Task description:
Return the material from the line containing "Viewport: 1080px width, 625px" through the line containing "Action: coord(1039,56)", copying each line exactly and leaving out the pictures.

Supplied records:
⟨

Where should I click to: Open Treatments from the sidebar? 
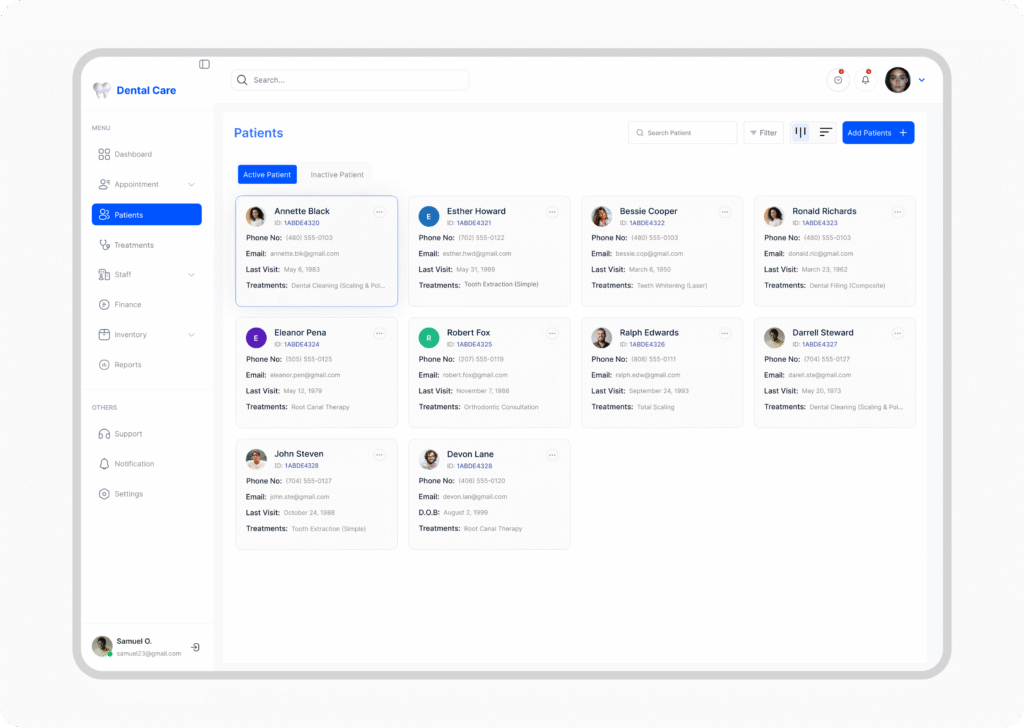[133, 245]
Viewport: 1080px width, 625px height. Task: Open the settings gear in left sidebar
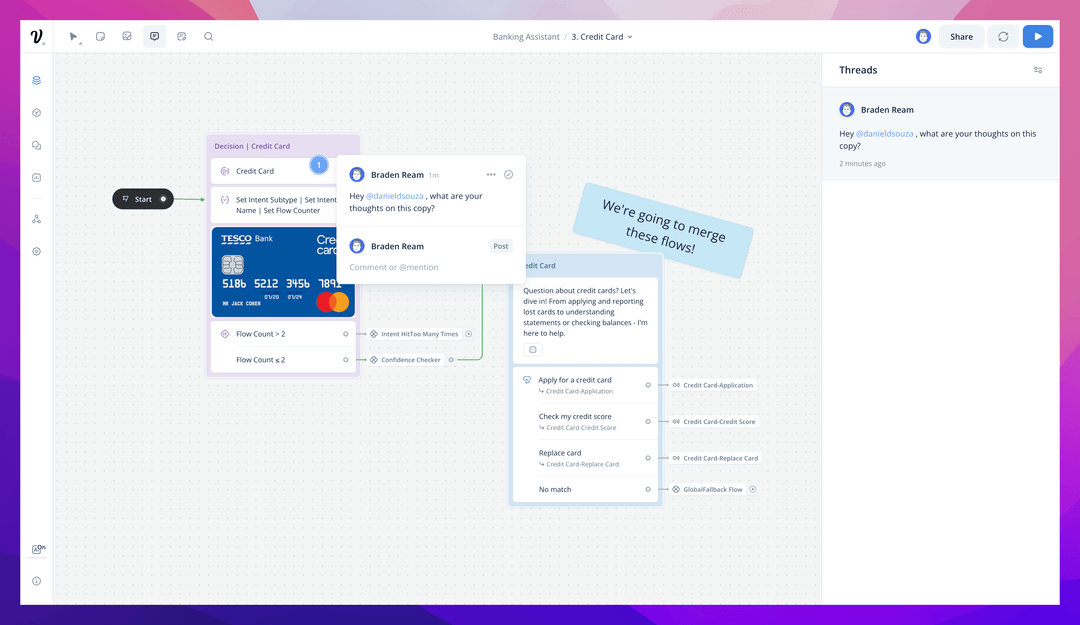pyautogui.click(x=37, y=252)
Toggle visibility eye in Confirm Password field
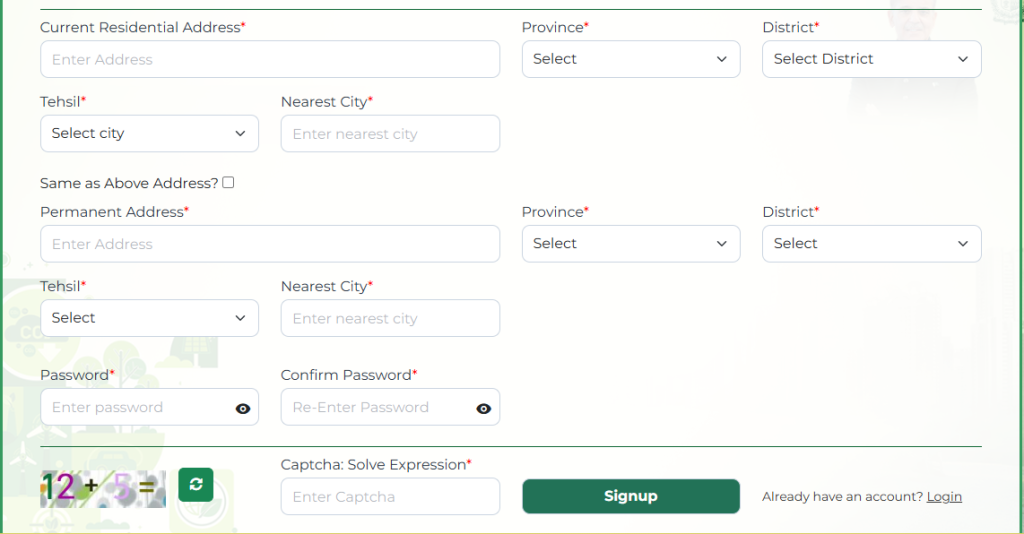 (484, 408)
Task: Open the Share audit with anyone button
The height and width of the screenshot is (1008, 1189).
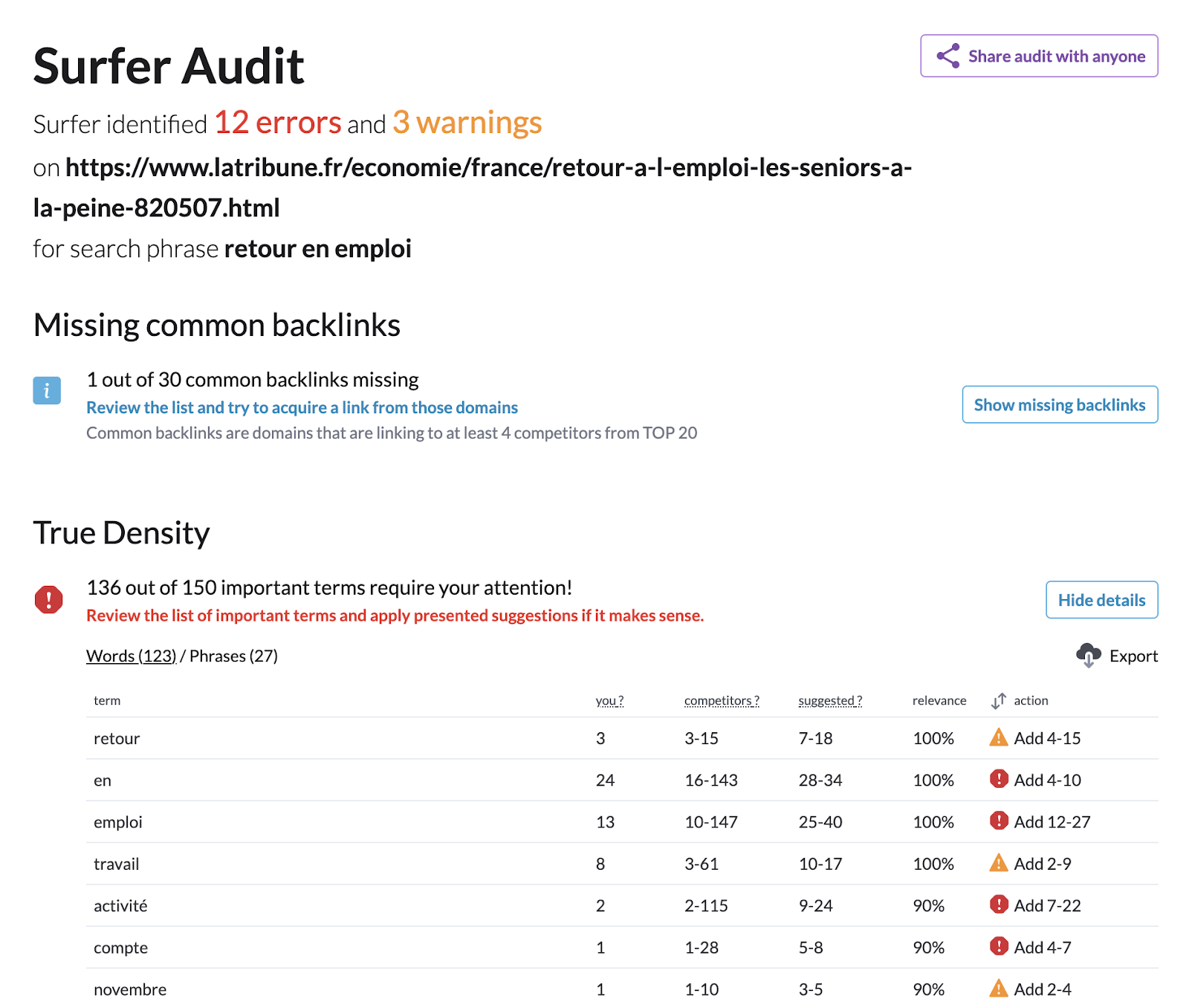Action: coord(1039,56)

⟩
⟨

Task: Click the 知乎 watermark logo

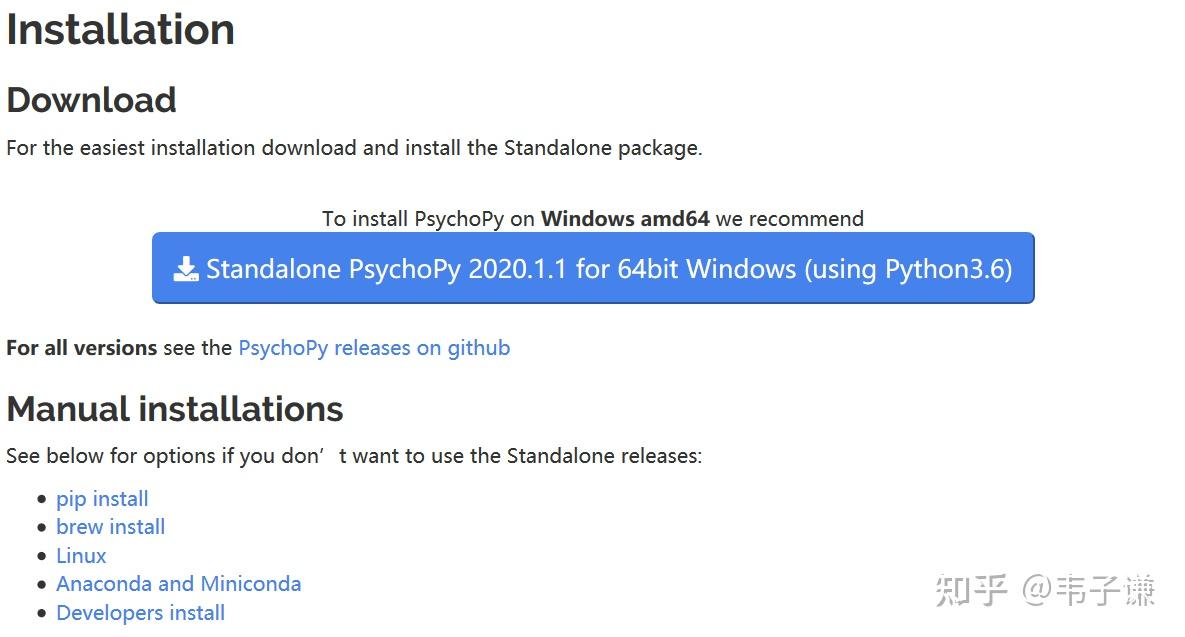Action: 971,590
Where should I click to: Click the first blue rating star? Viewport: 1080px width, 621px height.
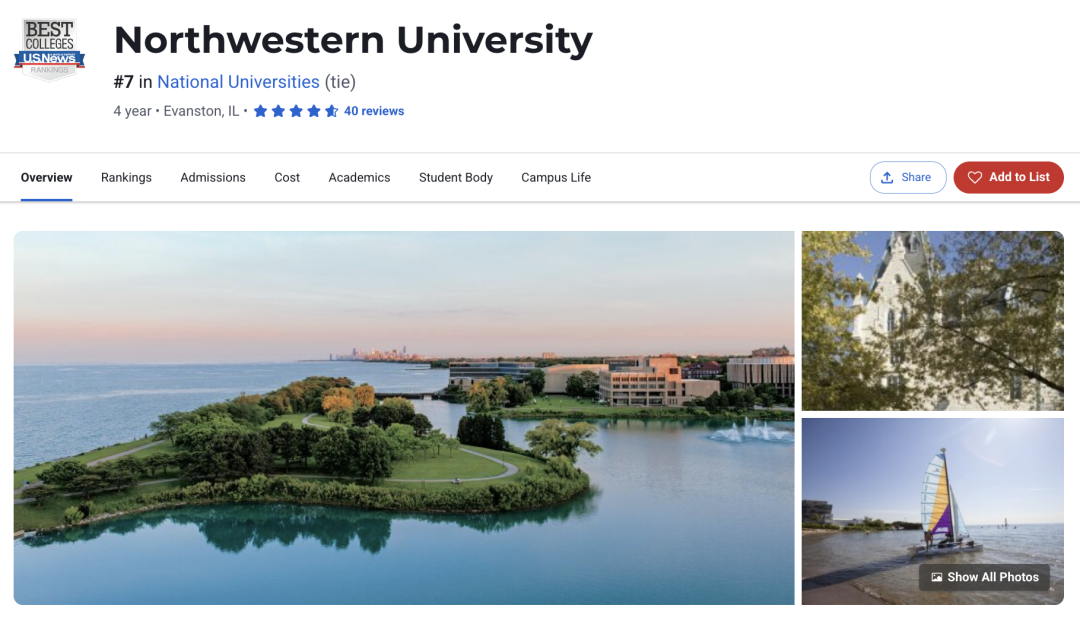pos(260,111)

⟩

Response to the exercise:
Viewport: 1080px width, 625px height. Task: Open the settings gear in left sidebar
pyautogui.click(x=37, y=252)
Toggle visibility eye in Confirm Password field
 (484, 408)
Task: Open the Share audit with anyone button
The height and width of the screenshot is (1008, 1189).
Action: coord(1039,56)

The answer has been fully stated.